> _Selected text_
Pattern 2: Skill/role discovery

  • “Senior backend engineers in Austin”
  • “Marketing directors with B2B SaaS experience”
  • Finding anyone who matches multiple criteria
  • Ground truth: Multiple correct answers, must check if results match ALL criteria

Pattern 3: Individual lookup

  • “Sarah Chen at Microsoft”
  • Name + company affiliation
  • Ground truth: That specific person’s profile

Step 2: Building the Evaluation Dataset

They created 1,400 test queries stratified across job functions:

Job FunctionNumber of QueriesExamples
Engineering365“Senior DevOps engineer”, “Security architect”
Marketing180“Growth marketing lead”, “Brand manager”
Sales160“Enterprise account executive”, “SDR manager”
Product90“Senior product manager”, “Head of product”
Finance85“FP&A analyst”, “Controller”
HR/People100“People operations manager”, “Recruiter”
Legal70“Corporate counsel”, “Compliance officer”
Design100“Product designer”, “Creative director”
Data/Analytics70“Data scientist”, “Analytics engineer”
Trust & Safety80“Trust & Safety specialist”, “Policy analyst”

Example query structure:

{
  "query_id": "eng_042",
  "query_text": "Senior software engineer in San Francisco",
  "category": "engineering",
  "query_type": "role_discovery",
  "criteria": {
    "role": "Senior Software Engineer",
    "location": "San Francisco",
    "seniority": "Senior"
  }
}

Step 3: Choosing Evaluation Methods

Exa used different metrics for different query types:

For Pattern 1 & 3 (Specific person lookup):

Use standard retrieval metrics (Recall@k, MRR, Precision)

# Example evaluation
query = "VP of Product at Figma"
ground_truth_profile = "figma.com/team/jeff-weinstein"  # The actual VP

results = search_engine.search(query, top_k=10)

# Check if correct profile is in results
if ground_truth_profile in results:
    position = results.index(ground_truth_profile) + 1
    reciprocal_rank = 1 / position
else:
    reciprocal_rank = 0

For Pattern 2 (Discovery queries):

Use LLM-as-a-judge because there’s no single correct answer.

For each result, check if it matches ALL criteria:

def evaluate_person_result(query_criteria, person_profile):
    """
    Check if person matches all criteria in the query
    Returns: 1 if match, 0 if no match
    """
    prompt = f"""

(Screenshot grounding data)

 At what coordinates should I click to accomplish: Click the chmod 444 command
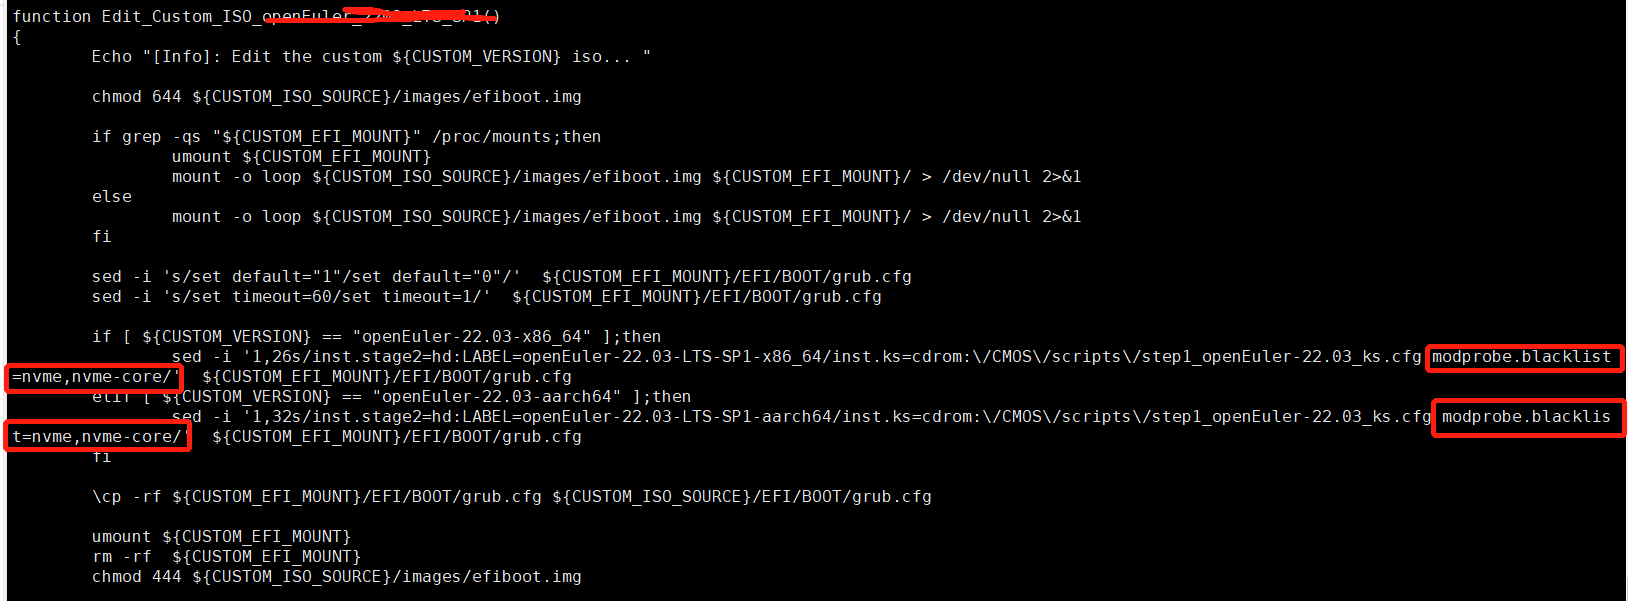click(336, 577)
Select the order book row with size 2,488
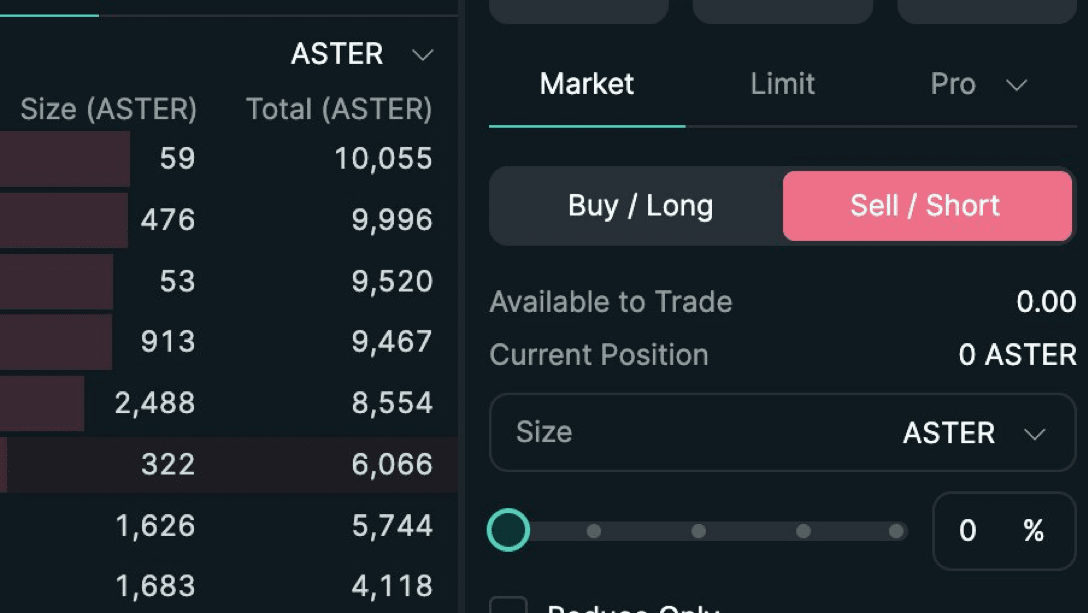 [x=228, y=403]
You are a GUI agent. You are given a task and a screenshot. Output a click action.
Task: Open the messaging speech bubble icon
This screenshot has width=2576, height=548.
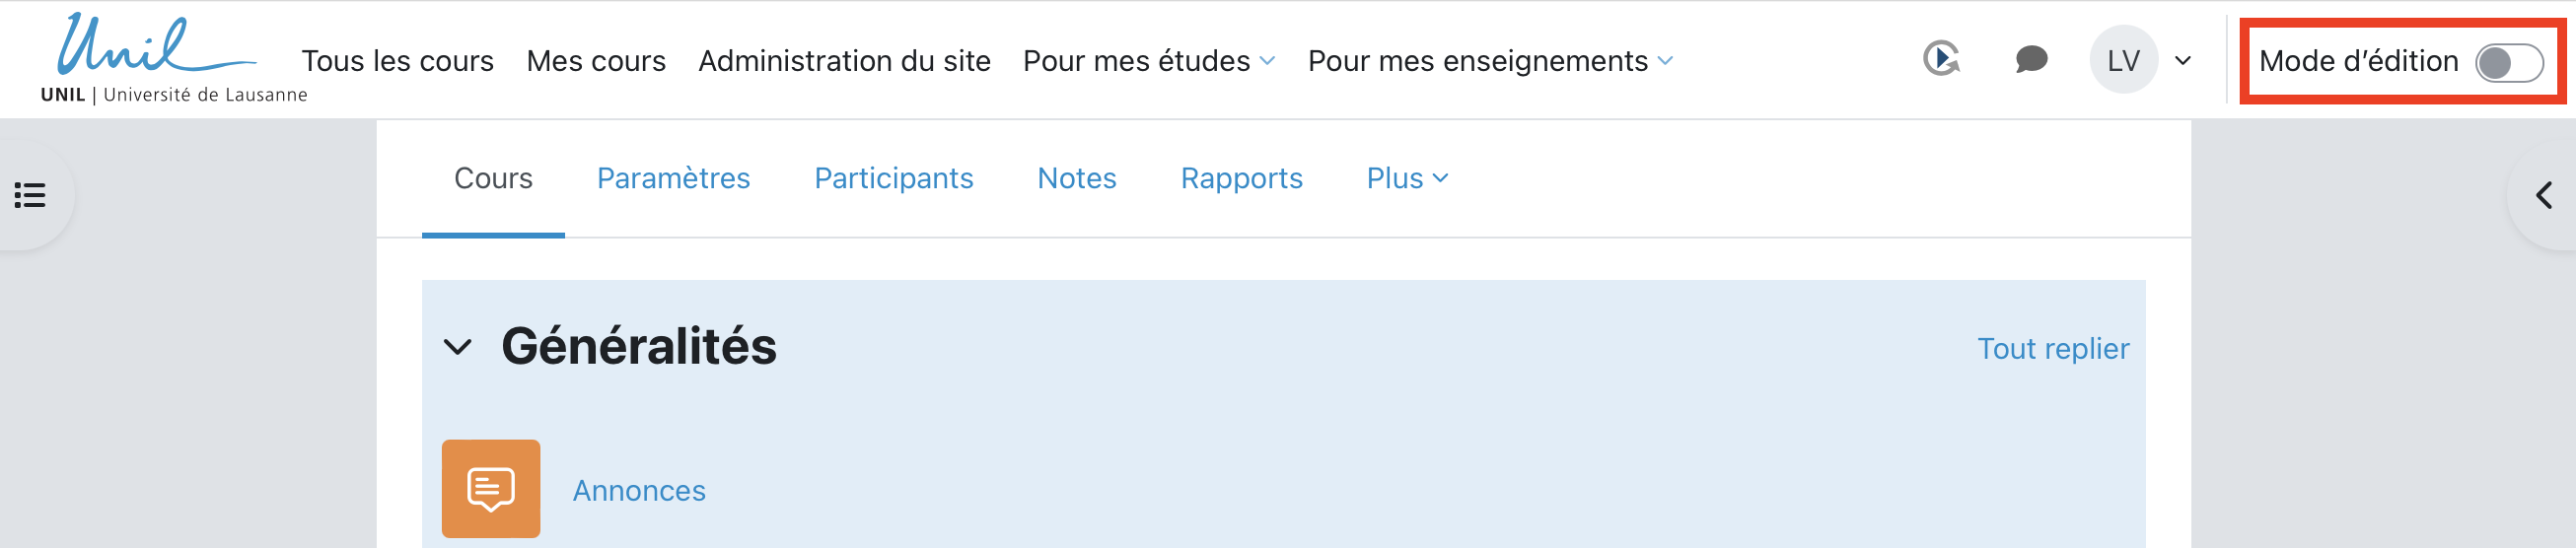pos(2031,60)
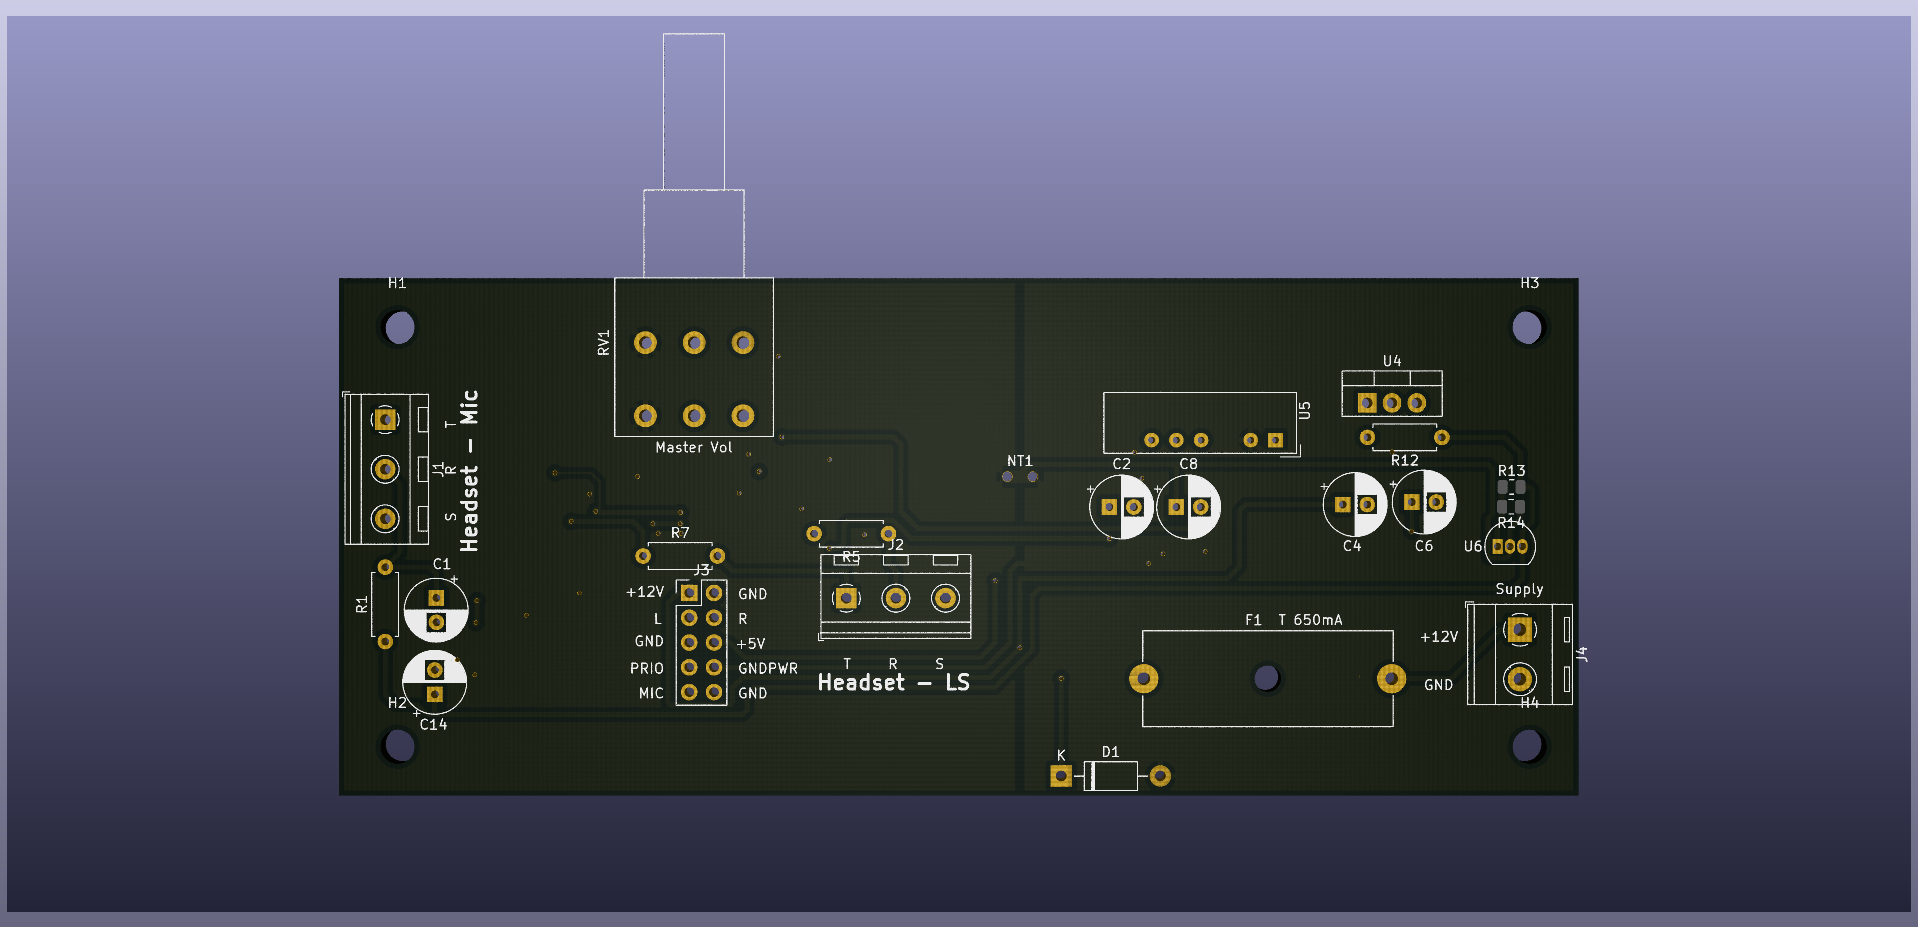Select the T pad of the J2 connector
This screenshot has width=1918, height=927.
(x=846, y=598)
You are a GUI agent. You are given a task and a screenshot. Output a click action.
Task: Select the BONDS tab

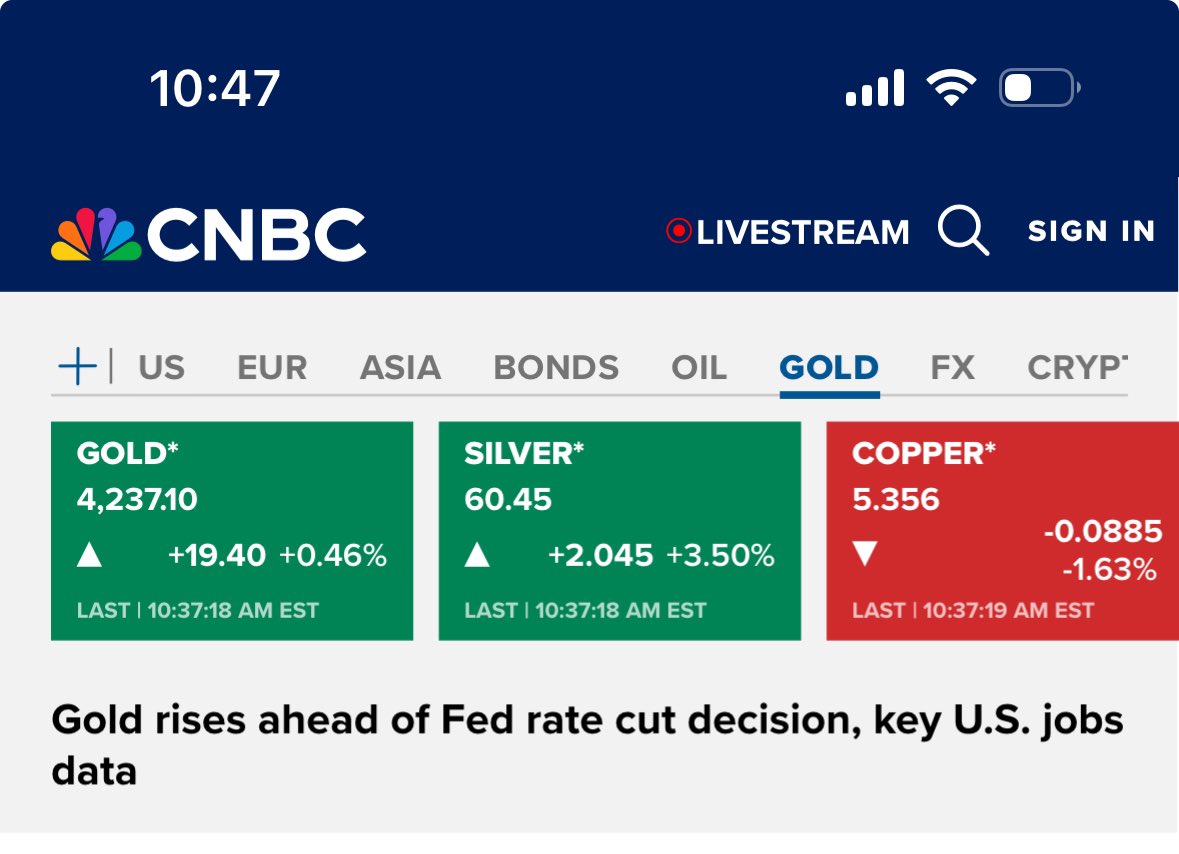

> _Exercise_
From the text on evaluating people search, output the part starting at "Step 3: Choosing" and ending at "results = search_engine.search(query, top_k=10)". Copy it word for word.

> _Expected answer_
Step 3: Choosing Evaluation Methods

Exa used different metrics for different query types:

For Pattern 1 & 3 (Specific person lookup):

Use standard retrieval metrics (Recall@k, MRR, Precision)

# Example evaluation
query = "VP of Product at Figma"
ground_truth_profile = "figma.com/team/jeff-weinstein"  # The actual VP

results = search_engine.search(query, top_k=10)